左右に蠢く長方形に幾重もの足を取り付けたような見た目。
ムレムカデに囲まれていた。
「ムレムカデだ。しかもあんな数。千とかそんな数じゃない。
3万はいる。」
「そんな……ここまで来たのに。」
「ムレムカデは火に弱い
魔術で蹴散らして突破口を作る。
その一瞬で包囲を抜けるよ」
「小さな灯火よ、暗闇を照らしし光の炎を焚き付けろ フレア」
手のひらサイズの火球が地面に着弾する。
そこを避けるようにムレムカデが散り散りになる。
ムレムカデは一匹一匹にさほど脅威はない。
問題なのは群れをなしていること。
「安全なのは火の上しかない。

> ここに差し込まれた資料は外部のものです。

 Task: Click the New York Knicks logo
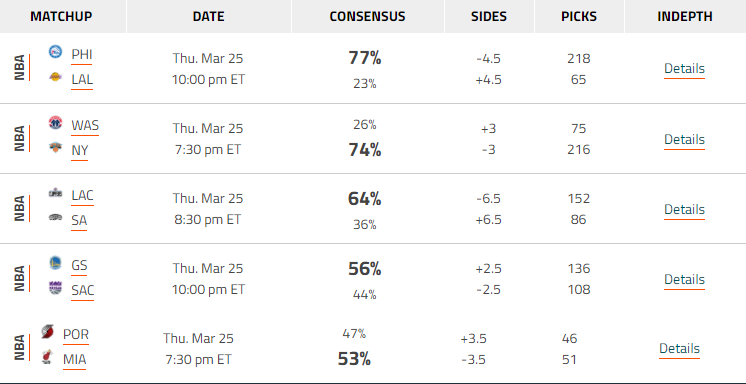[56, 148]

熱いけど突っ切るよ」
燃えている地面の上を素足で駆け抜ける。
皮膚が焼け、その足で全力疾走する。
体験したことも無い痛みが2人を襲うが足を止める暇などない。
既にムレムカデは後ろに張り付くように迫っている。
足を止めれば死は確定する。
「痛い、あ!」
「フィーラ!!」
足裏の痛みから走れず前に滑るように倒れる。
巻き込まれるように前を走っていたシュラハも共倒れする。
そんな気を逃す訳もなくムレムカデが飛びつく。
フィーラを庇うように前に出たシュラハの左薬指と小指が噛み切られる。
「あああああああ」
「火炎放射!!」
誰かの魔術でムレムカデが一掃される。
目を向けると5人組がたっていた。
鶏頭の男。犬頭の男。カマキリ頭の女。猿頭の男。そして、魔術を使ったであろう2人と同じくらいの歳のエルフの少女が。
「大丈夫か?」
そういい、鳥頭の男がシュラハに右手を差し伸べるのだった。